When they fetch Teddy, the ladder goes up with Teddy, and momentarily he comes back down with a photo. The frame remains, sitting empty like so many of the frames in this hallway do. These frames represent the roles in my life.
Although I do not direct the people in this room, they have been busily managing these frames for as long as I can remember. I have visited them only three times in my lifetime, and these visits happened in dreams. However, this hallway is as real to me as the room where I sit right now.

I remember the first time I realized that only people leave, not their frames. Each frame in that hallway has housed several people at one time or another. I suppose psychologists would hypothesize that I have invented this hallway to distance myself from loss, and perhaps they're right. But loss is a reality which every person has to face, and my method of dealing with loss was, and continues to be my hallway of frames.


Sometimes I pass a frame which has held some of the most precious people in my life, but even these frames were eventually emptied. It is the way of life. The person comes, I tend their photo with care, smile fondly at the sight of it, but eventually Teddy comes along and takes them away. It's not Teddy's fault. I don't blame him. In a way, he and I have become good friends, he is the only person who will never leave me. He is trapped in my hallway to execute my most painful and necessary tasks. He is consistent. He never grows, he never changes, he simply exists.

Some of the frames have never been filled. Some frames will probably never hold a picture. But each frame exists and is tended with the same care as the frames which hold pictures all the time. Some frames change their faces very often, some frames switch faces daily. But these frames are not the ones which mean the most to me. The frames which matter the most to me are often the ones which hang empty for months or years. It's easier to fill the frames which don't hold so much value in my eyes. The valuable ones hurt more when Teddy fetches his ladder.

Either way, important or unimportant, the frames never change. The role exists in my life, the only thing which is not certain is whether someone will fill that role or not.

My hallway of frames is growing as I grow. There are covered pictures gathering dust in the corner. Sometimes I go over and look at them, but not very often. They no longer exist in my life, so why should I waste time with them? Occasionally, when I look at an old photo, I find that I no longer care about it at all. These are the photos which I throw away, and they never return.

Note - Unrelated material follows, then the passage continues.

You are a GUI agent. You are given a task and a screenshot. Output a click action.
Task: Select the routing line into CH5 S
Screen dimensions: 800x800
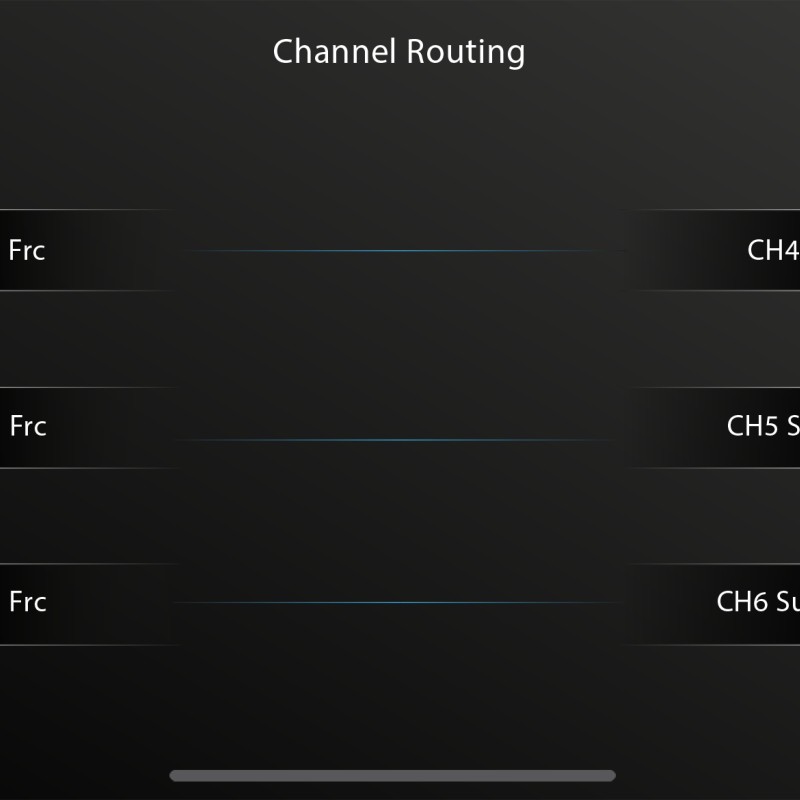pos(400,440)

Overall, my hallway of frames makes sense in context with my personality. I strive for order, thrive in compartments and boxes. Every part of my life must be analyzed and labeled. The parts which are the hardest to categorize are often the parts which I avoid.

I tread through my hallway of frames with reverent steps. I smile at new additions, and mourn over recent losses. This is my reality, and within my reality I create imaginary havens like my hallway of frames. They are the unspoken places which provide me with delegation. No, I did not erase you from my life, Teddy did.